Work item:
What you return must match every record word for word.
Segment Start: Records for this task
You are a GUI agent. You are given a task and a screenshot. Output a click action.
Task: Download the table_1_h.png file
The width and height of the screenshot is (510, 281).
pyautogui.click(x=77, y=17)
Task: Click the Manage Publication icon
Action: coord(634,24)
Segment End: Records for this task
Solution:
You are a GUI agent. You are given a task and a screenshot. Output a click action.
Task: Download the table_1_h.png file
The width and height of the screenshot is (510, 281).
pyautogui.click(x=77, y=17)
Task: Click the Manage Publication icon
Action: coord(634,24)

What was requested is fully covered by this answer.